Et que l’on n’aille pas compter sur l’ « Humanité » de l’adversaire pour épargner les « innocents ». Le seul fait que les peuples n’auraient pu s’entendre pour éviter un conflit dont ils ne pouvaient méconnaître les résultats, établirait la preuve que les hommes ne sont pas, dans leur ensemble, guéris de leur féroce imbécillité. Si des puissances font la guerre, c’est pour la gagner, dès lors (nous en avons déjà vu des exemples), les adversaires ne ménageront rien ni personne, et feront l’impossible pour obtenir, par tous les moyens, une décision rapide, afin d’imposer les conditions d’armistice qu’elles auront choisies.

Nul n’a donc plus rien, désormais, à espérer de la guerre.
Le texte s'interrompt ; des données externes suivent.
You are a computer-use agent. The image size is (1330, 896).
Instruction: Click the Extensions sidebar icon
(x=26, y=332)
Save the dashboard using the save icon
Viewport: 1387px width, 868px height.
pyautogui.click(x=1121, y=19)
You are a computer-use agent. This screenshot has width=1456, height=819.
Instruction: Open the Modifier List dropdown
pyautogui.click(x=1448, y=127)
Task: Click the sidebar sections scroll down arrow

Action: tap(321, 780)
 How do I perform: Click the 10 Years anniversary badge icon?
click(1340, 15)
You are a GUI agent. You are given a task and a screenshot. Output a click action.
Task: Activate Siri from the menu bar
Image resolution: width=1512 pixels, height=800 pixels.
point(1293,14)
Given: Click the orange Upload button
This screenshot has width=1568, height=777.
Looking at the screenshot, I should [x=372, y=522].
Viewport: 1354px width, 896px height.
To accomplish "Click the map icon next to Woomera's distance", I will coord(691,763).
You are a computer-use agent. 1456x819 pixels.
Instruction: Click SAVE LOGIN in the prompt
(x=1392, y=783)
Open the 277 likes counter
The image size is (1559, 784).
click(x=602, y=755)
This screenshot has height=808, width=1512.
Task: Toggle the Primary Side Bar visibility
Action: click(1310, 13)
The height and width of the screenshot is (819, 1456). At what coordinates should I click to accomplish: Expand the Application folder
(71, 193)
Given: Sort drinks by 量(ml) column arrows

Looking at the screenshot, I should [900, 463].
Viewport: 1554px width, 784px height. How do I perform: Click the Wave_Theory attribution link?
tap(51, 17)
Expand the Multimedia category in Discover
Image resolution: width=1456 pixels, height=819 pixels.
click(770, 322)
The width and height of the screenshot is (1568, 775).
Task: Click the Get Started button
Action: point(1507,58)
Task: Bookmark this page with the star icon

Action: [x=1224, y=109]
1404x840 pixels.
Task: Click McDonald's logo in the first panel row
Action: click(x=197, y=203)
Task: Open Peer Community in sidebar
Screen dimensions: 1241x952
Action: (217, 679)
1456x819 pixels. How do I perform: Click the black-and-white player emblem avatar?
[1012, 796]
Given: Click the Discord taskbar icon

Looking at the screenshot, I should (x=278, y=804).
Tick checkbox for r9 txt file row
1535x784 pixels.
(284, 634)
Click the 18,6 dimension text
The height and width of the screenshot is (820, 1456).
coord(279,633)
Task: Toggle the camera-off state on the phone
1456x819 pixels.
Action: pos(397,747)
Pas plus l’arrière que l’avant, pas plus le riche que le pauvre, le maître que l’ouvrier. Les vautours eux-mêmes et les corbeaux n’y pourront trouver avantage, puisque les charognes dont ils se repaissent seront empoisonnées. Vivent donc les gaz, s’ils ont cette conséquence inattendue, en rendant la guerre plus atroce, de la rendre impossible ! Surtout, si par une sorte de choc en retour, ce sont les fauteurs et les bénéficiaires de guerre, principalement, qui les premiers, devront en subir la rigueur.

Ceci admis, quel gouvernement oserait déclencher une guerre, certain que la population tout entière et lui-même se trouveront sans défense possible, exposés aux coups de l’ennemi, tout autant et plus encore que le combattant en uniforme, et sachant qu’au surplus, la fuite, même jusqu’à Bordeaux, ne saurait le protéger ?

On a objecté à ce raisonnement : Pourquoi un autocrate aux abois renoncerait-il à la guerre comme dérivatif, puisque, justement en raison de l’efficacité des armes modernes, il serait certain au moyen d’une attaque-surprise d’anéantir une ville, et d’amener, par conséquent, l’adversaire à capituler ? Qu’une attaque brusquée lui permette de mettre en cendres la capitale ennemie, c’est hélas ! possible, mais il n’aura pas réduit, de ce fait, tous les centres d’aviation disséminés sur le territoire visé. Il devra donc s’attendre, en admettant même l’indifférence des États voisins, à des représailles impitoyables et terribles. Ayant semé l’horreur il récoltera l’horreur, mais de victoire, point !

Il ne reste donc actuellement que deux solutions : La Paix, ou la fin du monde civilisé.